Major deals that were ditched this year include Baylor Scott & White Health's plans to join forces with Memorial Hermann Health System, Sanford Health's plans to link up with UnityPoint Health to create an $11 billion system, and the on-again, off-again talks involving Partners HealthCare and Care New England.
Here are three lessons we unpacked in our HealthLeaders Strategy coverage this year about the industry's M&A transactions:
1. Just because a dual CEO model was temporary doesn't mean it failed.
The news that Advocate Aurora Health ditched its dual CEO model last summer might be viewed by some as the inevitable outcome of what was always an unworkable model.
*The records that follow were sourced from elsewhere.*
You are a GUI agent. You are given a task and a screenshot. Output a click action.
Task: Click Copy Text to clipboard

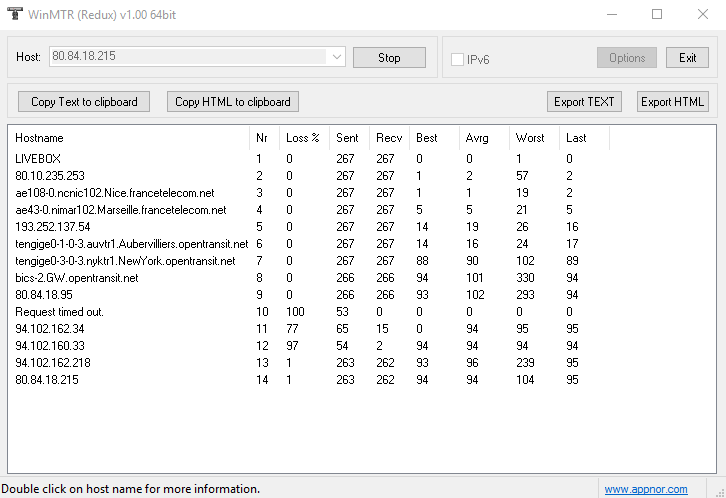[84, 101]
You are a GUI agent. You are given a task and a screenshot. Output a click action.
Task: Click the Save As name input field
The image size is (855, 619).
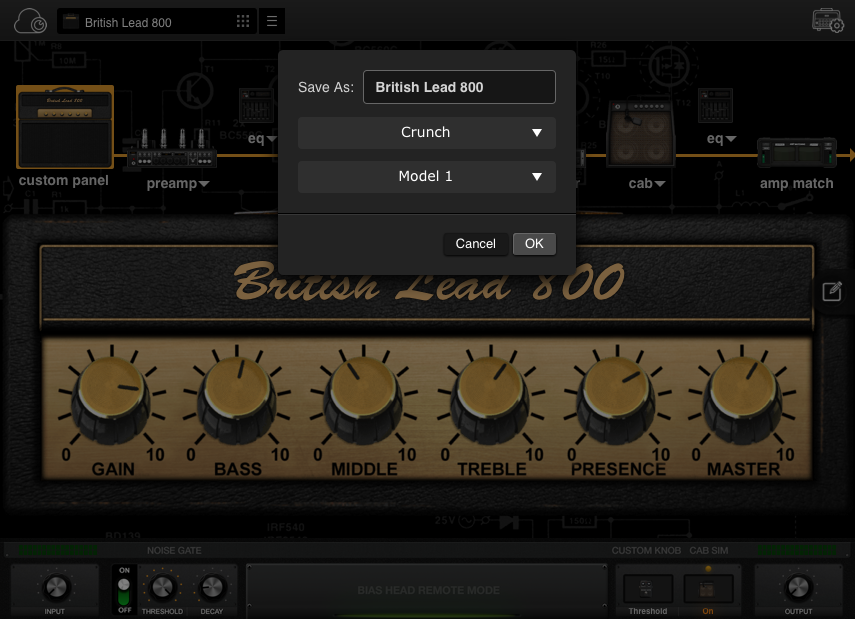[x=459, y=87]
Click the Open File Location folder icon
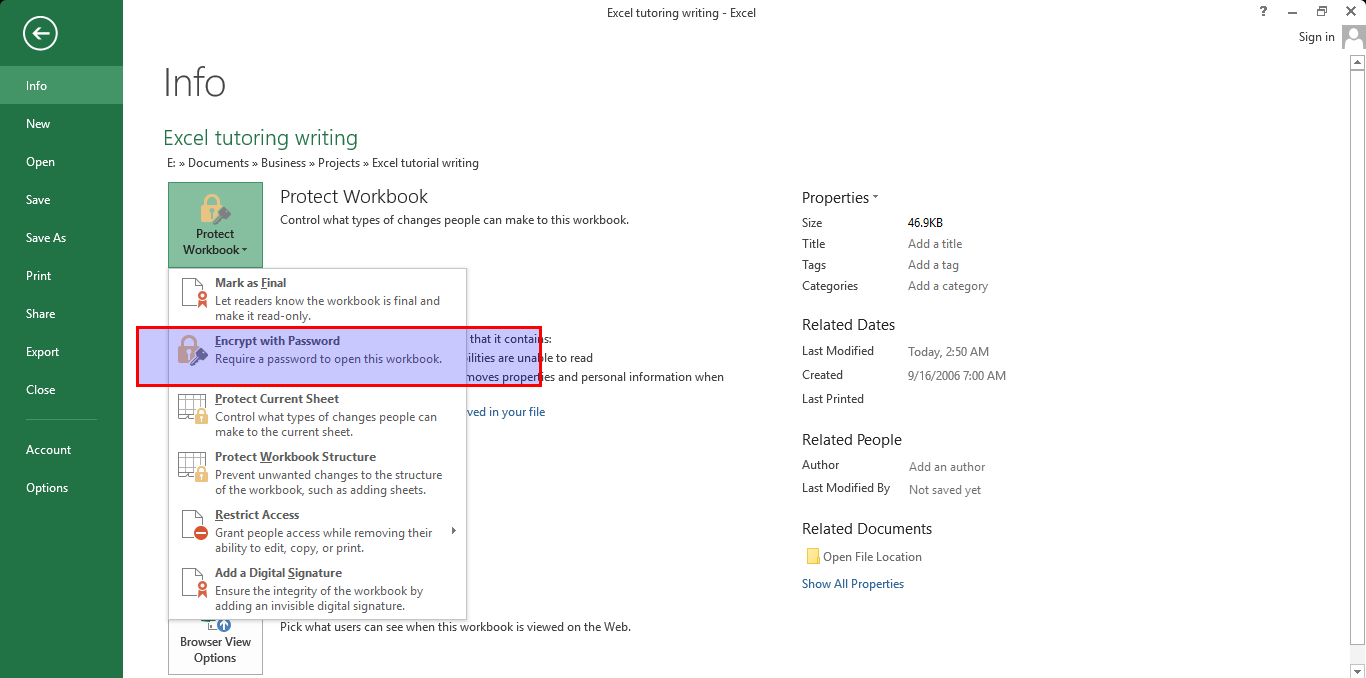Screen dimensions: 1366x678 (x=812, y=557)
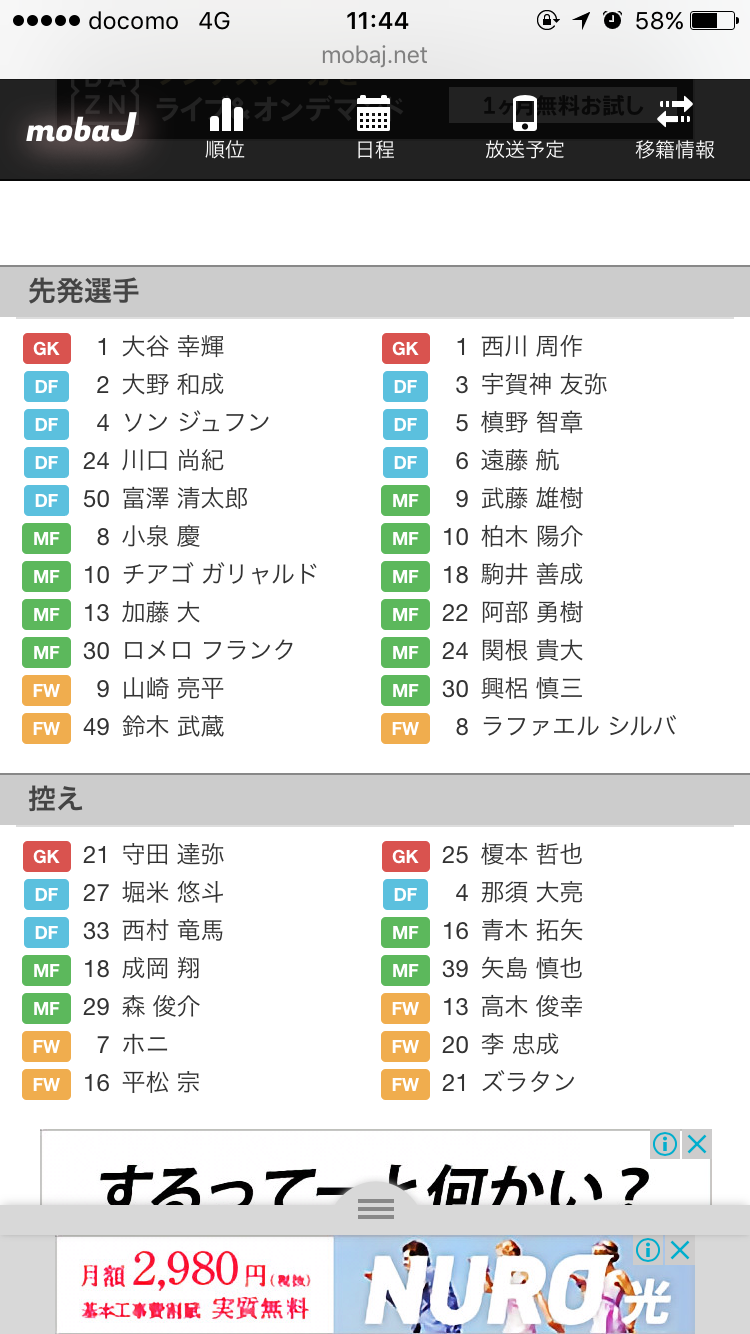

But others contend the dissolution of this particular leadership dyad says nothing about the viability of dual CEO models in principle.
"Each consolidation agreement is unique," says Sarah E. Wilson, principal analyst of market access insights at Decision Resources Group in Nashville. "For mergers between a larger system and smaller system, I don't think a dual CEO model makes sense. But I think in the case of large and/or multistate mergers, a dual CEO model can certainly help ease the transition of combining entities."
"Eventually, though, a dual CEO model will cease to make sense," Wilson adds. "There may be too many cooks in the kitchen, so to speak. You could have a situation where there are conflicting strategies or visions, which may do more harm than good to the organization."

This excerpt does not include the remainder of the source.